> _Task goal_: The line that contains "This screenshot has height=613, width=1024." marks the start. Output it and all remaining lines exactly, through the final line of the listing.

> _Material to process_:
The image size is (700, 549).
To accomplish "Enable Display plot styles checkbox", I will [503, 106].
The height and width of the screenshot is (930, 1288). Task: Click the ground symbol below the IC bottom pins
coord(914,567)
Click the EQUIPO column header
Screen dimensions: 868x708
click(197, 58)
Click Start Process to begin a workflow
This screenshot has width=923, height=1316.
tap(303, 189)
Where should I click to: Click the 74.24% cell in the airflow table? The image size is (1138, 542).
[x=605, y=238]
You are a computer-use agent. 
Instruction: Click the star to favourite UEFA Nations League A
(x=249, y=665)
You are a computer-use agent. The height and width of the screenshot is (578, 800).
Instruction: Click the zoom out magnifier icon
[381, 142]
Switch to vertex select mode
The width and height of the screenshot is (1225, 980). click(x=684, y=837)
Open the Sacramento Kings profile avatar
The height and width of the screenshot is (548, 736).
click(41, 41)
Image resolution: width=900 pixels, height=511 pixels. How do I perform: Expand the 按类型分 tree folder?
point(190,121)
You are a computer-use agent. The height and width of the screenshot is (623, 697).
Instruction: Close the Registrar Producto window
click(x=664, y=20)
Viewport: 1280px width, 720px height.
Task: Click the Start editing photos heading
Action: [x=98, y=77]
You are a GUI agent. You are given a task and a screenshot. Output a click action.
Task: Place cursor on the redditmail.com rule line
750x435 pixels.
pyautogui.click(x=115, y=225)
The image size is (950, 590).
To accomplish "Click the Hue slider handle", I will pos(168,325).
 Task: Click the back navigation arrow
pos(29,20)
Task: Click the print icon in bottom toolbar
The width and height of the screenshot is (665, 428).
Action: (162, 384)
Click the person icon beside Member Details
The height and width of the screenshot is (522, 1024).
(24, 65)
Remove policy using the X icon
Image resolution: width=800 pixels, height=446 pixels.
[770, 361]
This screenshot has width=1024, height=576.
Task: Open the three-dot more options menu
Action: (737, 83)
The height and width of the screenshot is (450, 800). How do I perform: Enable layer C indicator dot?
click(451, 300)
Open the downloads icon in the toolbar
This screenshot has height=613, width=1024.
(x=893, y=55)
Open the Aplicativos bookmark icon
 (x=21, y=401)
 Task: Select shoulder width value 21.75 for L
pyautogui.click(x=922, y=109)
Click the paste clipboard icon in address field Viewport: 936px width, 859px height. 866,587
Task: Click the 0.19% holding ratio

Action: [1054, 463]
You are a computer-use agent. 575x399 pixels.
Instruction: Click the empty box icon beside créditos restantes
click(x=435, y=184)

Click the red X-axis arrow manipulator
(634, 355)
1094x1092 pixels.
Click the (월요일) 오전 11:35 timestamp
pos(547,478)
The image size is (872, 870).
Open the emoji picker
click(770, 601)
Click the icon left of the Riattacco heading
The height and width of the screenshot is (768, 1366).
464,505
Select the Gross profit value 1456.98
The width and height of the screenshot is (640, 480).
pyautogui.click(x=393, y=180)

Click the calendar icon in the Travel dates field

> _Exercise solution_:
This screenshot has height=613, width=1024.
(x=893, y=55)
Open the Aplicativos bookmark icon
 (x=21, y=401)
 Task: Select shoulder width value 21.75 for L
pyautogui.click(x=922, y=109)
Click the paste clipboard icon in address field Viewport: 936px width, 859px height. 866,587
Task: Click the 0.19% holding ratio

Action: [1054, 463]
You are a computer-use agent. 575x399 pixels.
Instruction: Click the empty box icon beside créditos restantes
click(x=435, y=184)

Click the red X-axis arrow manipulator
(634, 355)
1094x1092 pixels.
Click the (월요일) 오전 11:35 timestamp
pos(547,478)
The image size is (872, 870).
Open the emoji picker
click(770, 601)
Click the icon left of the Riattacco heading
The height and width of the screenshot is (768, 1366).
464,505
Select the Gross profit value 1456.98
The width and height of the screenshot is (640, 480).
pyautogui.click(x=393, y=180)

Click the calendar icon in the Travel dates field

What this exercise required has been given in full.